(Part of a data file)
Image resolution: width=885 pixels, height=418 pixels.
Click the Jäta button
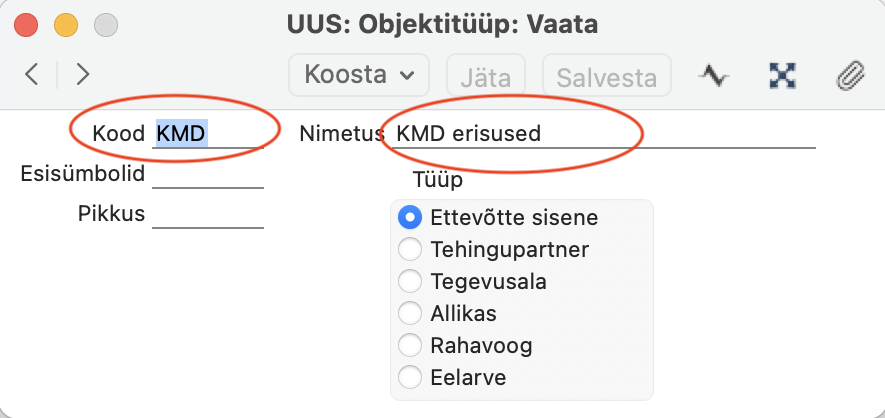(486, 75)
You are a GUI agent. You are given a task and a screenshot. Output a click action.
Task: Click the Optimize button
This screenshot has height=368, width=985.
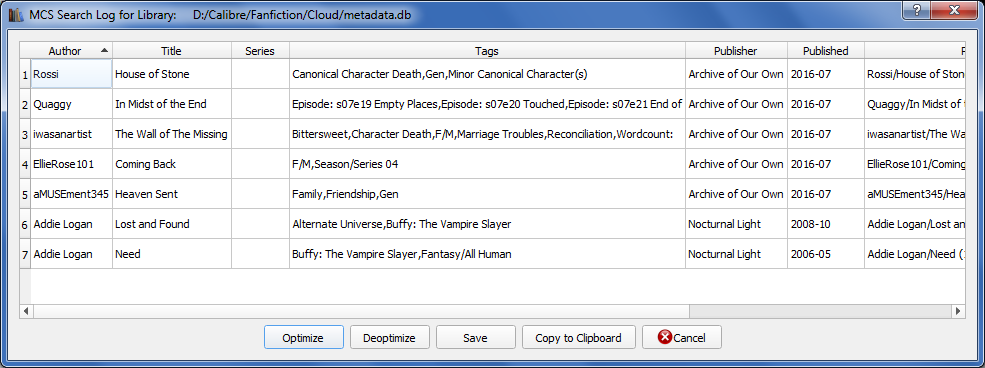pos(303,337)

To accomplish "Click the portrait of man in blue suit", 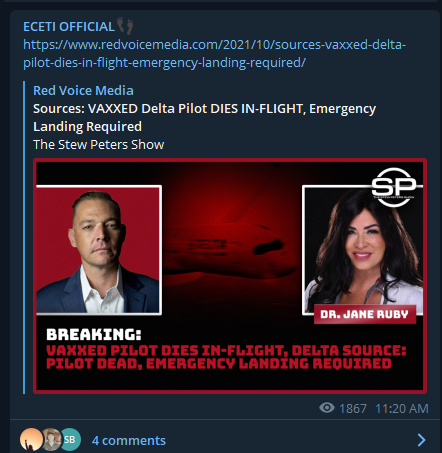I will click(x=99, y=250).
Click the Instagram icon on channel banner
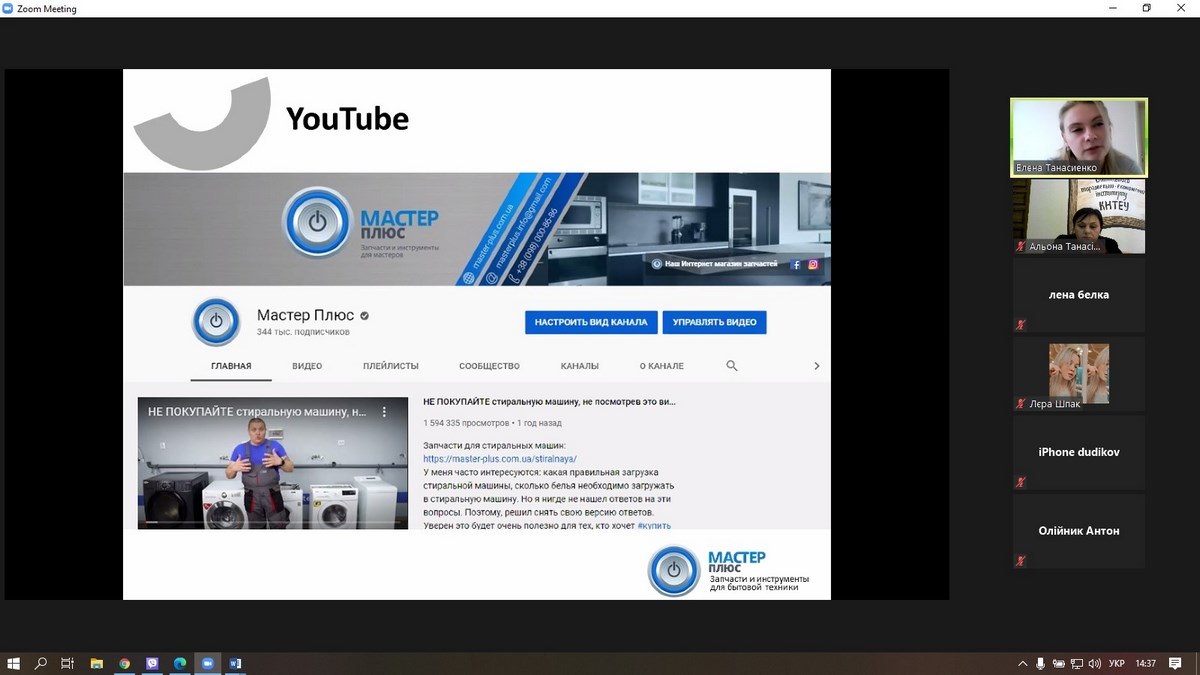 pyautogui.click(x=813, y=265)
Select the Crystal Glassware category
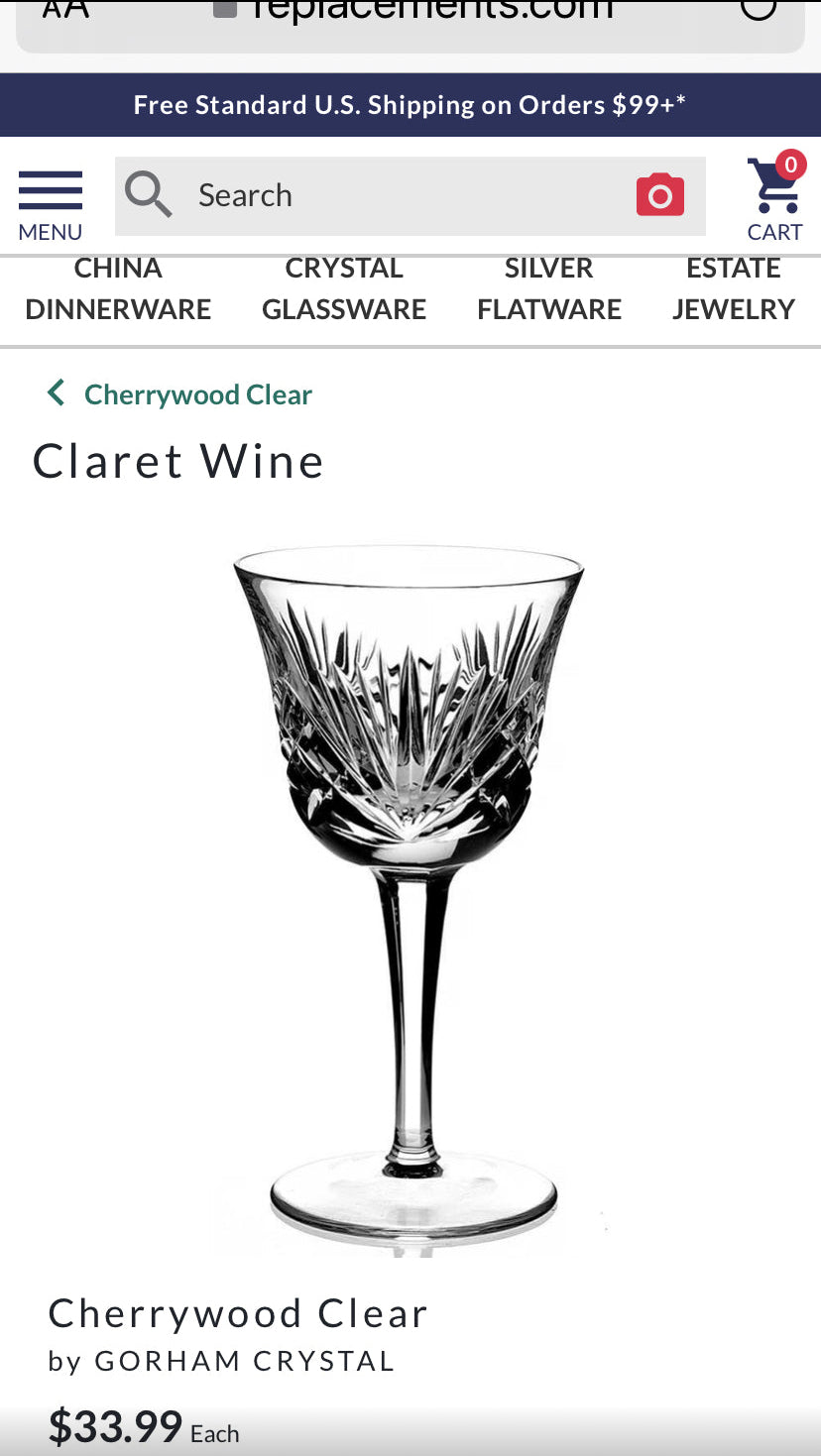The width and height of the screenshot is (821, 1456). click(344, 289)
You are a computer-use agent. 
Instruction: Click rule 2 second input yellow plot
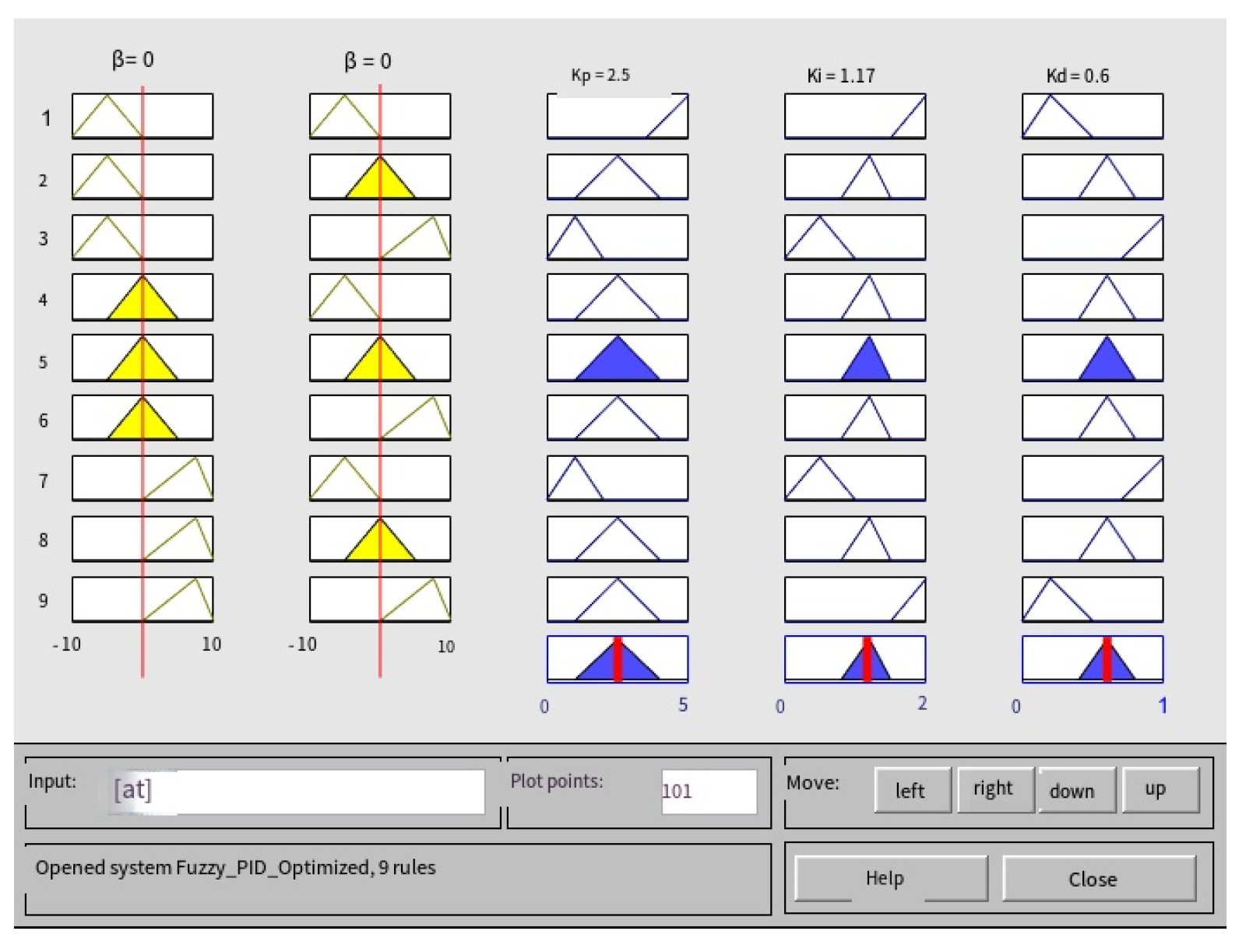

## [Goal]
Pull out each line of the records that contains the word "button", treating case as significant.

## [Output]
Click the Jäta button
Task: Click the Optimize button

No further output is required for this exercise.